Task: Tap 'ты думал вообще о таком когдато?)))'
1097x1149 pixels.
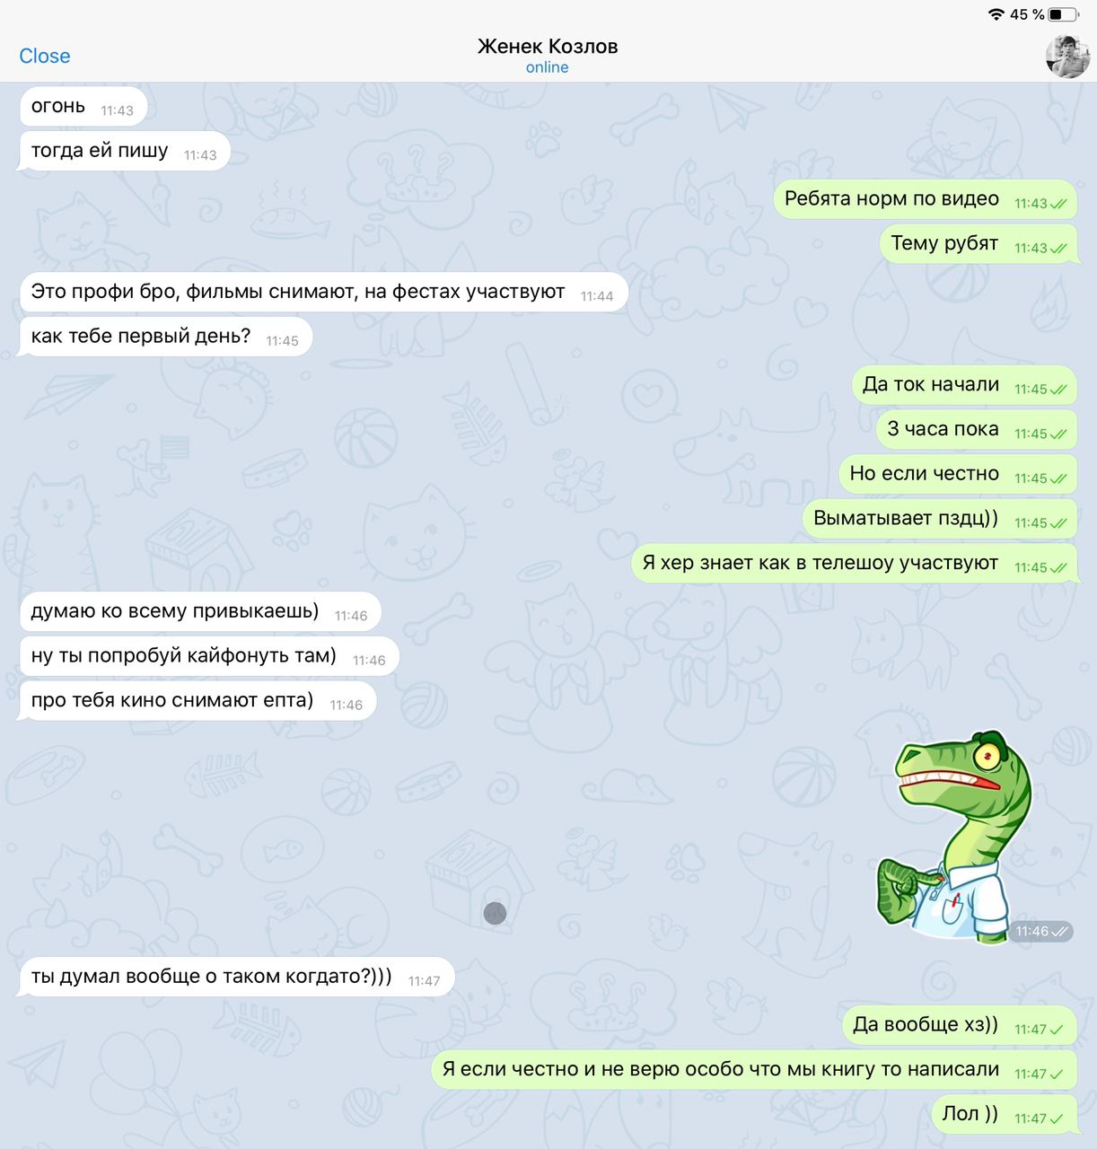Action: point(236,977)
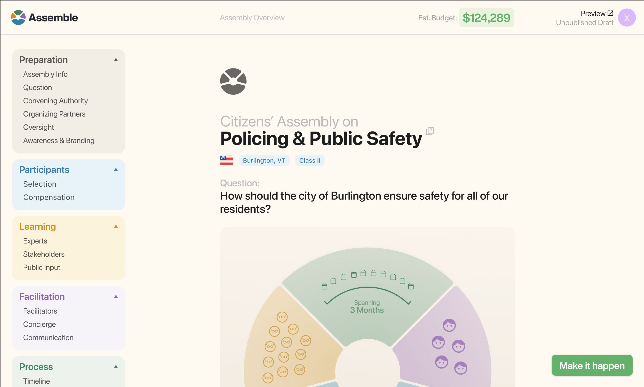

· · · · ·

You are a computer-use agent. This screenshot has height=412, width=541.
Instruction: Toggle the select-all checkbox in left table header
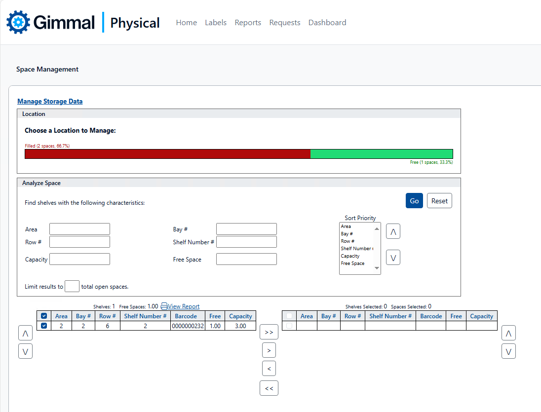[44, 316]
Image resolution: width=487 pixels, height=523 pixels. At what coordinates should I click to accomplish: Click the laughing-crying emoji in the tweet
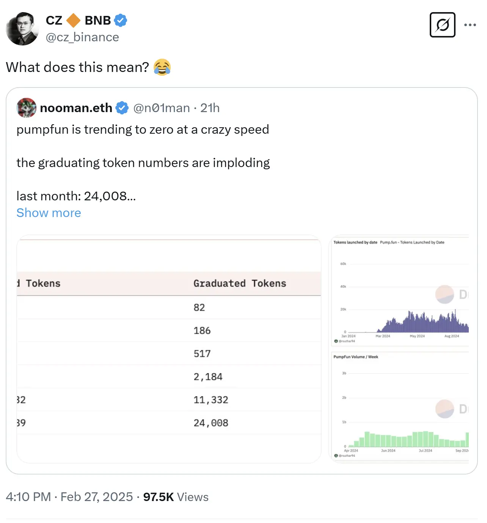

· · · · ·

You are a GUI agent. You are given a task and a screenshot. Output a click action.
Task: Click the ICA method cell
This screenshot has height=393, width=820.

· · · · ·

*Action item*
The word "width" is the filter: copy every line of the listing above that contains it.

*Answer to this task*
You are a computer-use agent. This screenshot has height=412, width=541.
Image resolution: width=487 pixels, height=523 pixels. At what coordinates should I click to accomplish: Click the laughing-crying emoji in the tweet
This screenshot has height=393, width=820.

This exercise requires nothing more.